Jembatan sepanjang 1.082 meter melintasi Sungai Barito selebar 800 meter dan Pulau Bakut selebar 200 meter dibangun dengan konstruksi jalan penghubung. Pengendara hanya butuh waktu tempuh kurang dari 30 menit dari Pasar Terapung Kuin menuju daratan seberang.
Sejak saat itu, berbagai proyek pengerasan lahan gambut bercakar ayam kayu ulin di sekitar bantaran kian masif. Kios-kios dan bangunan minimarket berdiri lengkap dengan layanan online.
Ardi (40) adalah generasi kelima pedagang Pasar Terapung Kuin yang kini memilih sewa kios seharga Rp500 ribu per bulan untuk berdagang sembako.
Walau modal yang dikeluarkan lebih mahal dari pemanfaatan sampan sebagai lapak berjualan di sungai, kios di daratan nyatanya lebih banyak mendatangkan cuan.
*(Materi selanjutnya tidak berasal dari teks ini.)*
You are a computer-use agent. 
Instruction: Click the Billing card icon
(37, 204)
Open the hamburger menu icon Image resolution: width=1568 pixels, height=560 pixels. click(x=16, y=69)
"Kalau di bawah (sungai) sepi. Kalau di darat, sehari saya dapat Rp250 ribu," katanya sambil meladeni pembeli yang datang silih berganti.
Praktik baik
Pasar Terapung Kuin menjadi monumen terkokoh Kerajaan Banjar yang berdiri sejak pertengahan abad ke-16. Sultan Suriansyah mendirikan kerajaan di tepi Sungai Kuin dan Barito yang menjadi cikal bakal Kota Banjarmasin.
Sejak itu, aktivitas perdagangan di tepi sungai tumbuh pesat karena posisinya berada di pertemuan beberapa anak sungai dan menjadi pusat pertemuan masyarakat Kuin dengan para pedagang dari Tamban, Anjir, Alalak, dan Berangas.
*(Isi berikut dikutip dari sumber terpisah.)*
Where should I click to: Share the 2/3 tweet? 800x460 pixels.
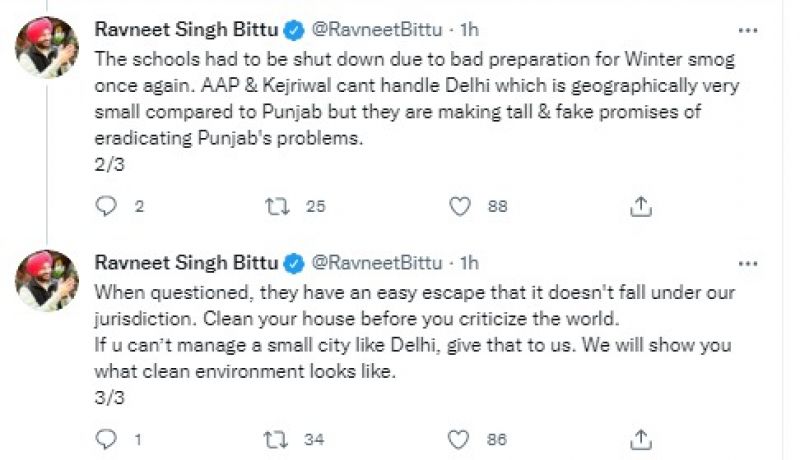(642, 205)
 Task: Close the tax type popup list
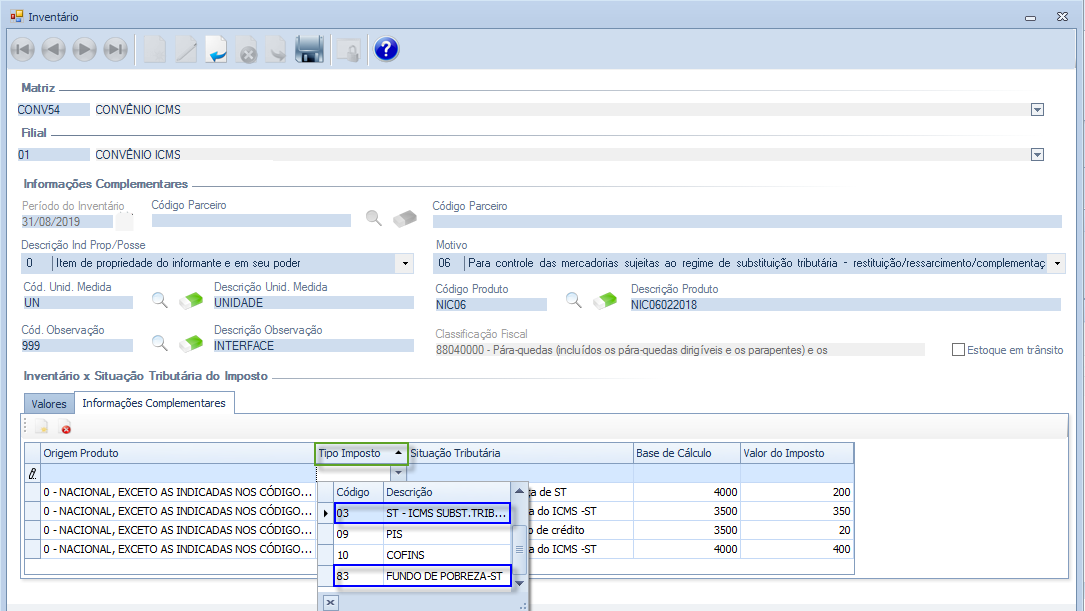(x=331, y=603)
Besar di lingkungan seniman madihin, membuat jiwa seni Ahmad Sya'rani berkembang. Dia mahir dalam menuangkan kisah kejayaan Banjar ke dalam syair.
Di tengah rutinitasnya memenuhi undangan tampil di berbagai negara seperti Arab Saudi, Malaysia, Brunei Darussalam, hingga Singapura, nyatanya Sya'rani kerap merindukan suasana Pasar Terapung Kuin yang kaya dengan praktik kebaikan.
Misalnya, tidak boleh ada pemaksaan. Proses tawar menawar barang dilakukan secara beradu pantun yang melibatkan dukuh (pedagang berperahu yang menjual hasil produksi rumahan atau dari kebun tetangga) dengan panyembangan (tangan kedua yang membeli dari para dukuh untuk dijual kembali).
Keistimewaan lain dari pasar ini adalah transaksi barter antarpedagang yang dikenal sebagai bapanduk. "Yang dicari adalah transaksi bersih dan syariah melalui proses akad. Tukarlah seadanya dan minta halal dan ridho," katanya.
Muara Sungai Barito tak ubahnya lumbung kehidupan bagi Sya'rani dan keluarga di masa kecil. Bahkan, biaya pendidikan pun bisa didapat dari hasil barter kelapa di Pasar Terapung Kuin.
Menyerah bukanlah pilihan. Pasar Terapung Muara Kuin boleh jadi lenyap ditelan zaman, tapi berbagai praktik kebaikan di dalamnya harus sekuat tenaga dipertahankan.